## Work request
Up to and including the line that contains "GH200当天发货AND爱安德分析电子天平 (198, 244)", write out every line of the entries exactly, beginning with the first. Omit the pictures.

(Stored records)
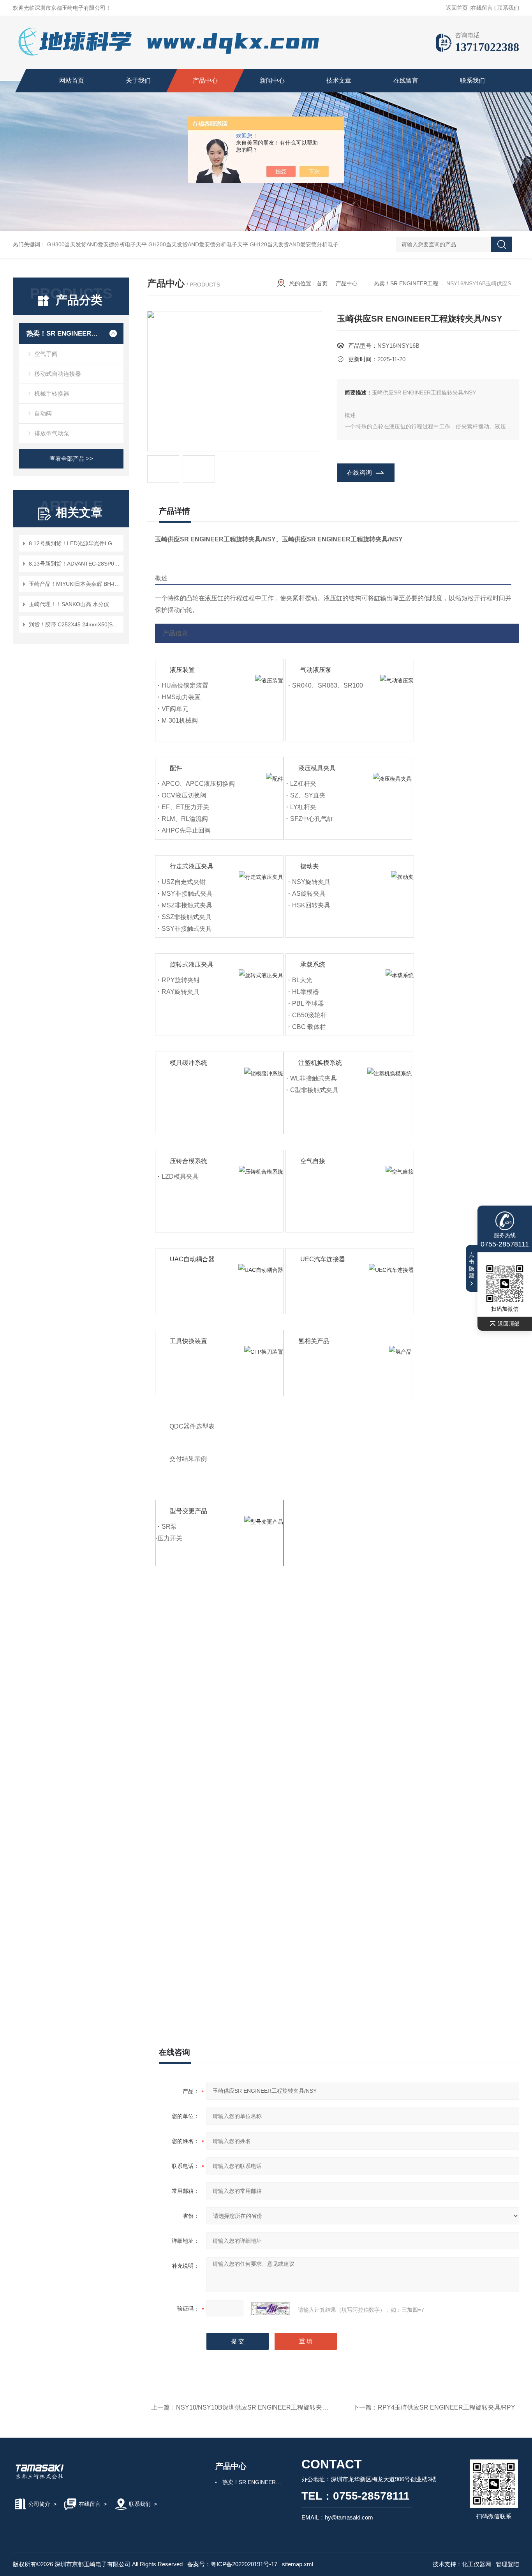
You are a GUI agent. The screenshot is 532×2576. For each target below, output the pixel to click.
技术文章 (338, 80)
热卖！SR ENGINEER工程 (64, 333)
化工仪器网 (476, 2564)
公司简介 (39, 2504)
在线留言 (482, 8)
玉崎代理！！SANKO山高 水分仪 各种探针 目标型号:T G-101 (75, 604)
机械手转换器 (51, 393)
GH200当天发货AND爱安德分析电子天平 (198, 244)
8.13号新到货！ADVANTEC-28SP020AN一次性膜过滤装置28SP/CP (75, 563)
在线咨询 (359, 472)
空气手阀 (46, 353)
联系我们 (508, 8)
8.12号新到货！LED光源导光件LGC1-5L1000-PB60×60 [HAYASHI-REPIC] (75, 543)
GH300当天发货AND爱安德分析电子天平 (97, 244)
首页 (322, 283)
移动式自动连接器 (57, 373)
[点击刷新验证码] (270, 2308)
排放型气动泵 (51, 433)
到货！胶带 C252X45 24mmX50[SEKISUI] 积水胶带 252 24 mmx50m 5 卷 (75, 624)
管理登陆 (507, 2564)
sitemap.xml (297, 2564)
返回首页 (457, 8)
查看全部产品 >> (71, 458)
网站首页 (71, 80)
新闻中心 (272, 80)
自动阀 (43, 413)
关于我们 (138, 80)
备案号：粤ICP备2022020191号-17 (232, 2564)
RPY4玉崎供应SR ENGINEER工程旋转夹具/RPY (446, 2407)
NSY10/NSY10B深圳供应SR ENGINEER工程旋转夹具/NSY (259, 2407)
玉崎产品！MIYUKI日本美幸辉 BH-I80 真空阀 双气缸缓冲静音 (75, 584)
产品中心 (205, 80)
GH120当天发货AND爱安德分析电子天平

## Expected answer
You are a GUI agent. The screenshot is 532×2576. For each target below, output the pixel to click.
技术文章 (338, 80)
热卖！SR ENGINEER工程 (64, 333)
化工仪器网 (476, 2564)
公司简介 (39, 2504)
在线留言 (482, 8)
玉崎代理！！SANKO山高 水分仪 各种探针 目标型号:T G-101 (75, 604)
机械手转换器 (51, 393)
GH200当天发货AND爱安德分析电子天平 (198, 244)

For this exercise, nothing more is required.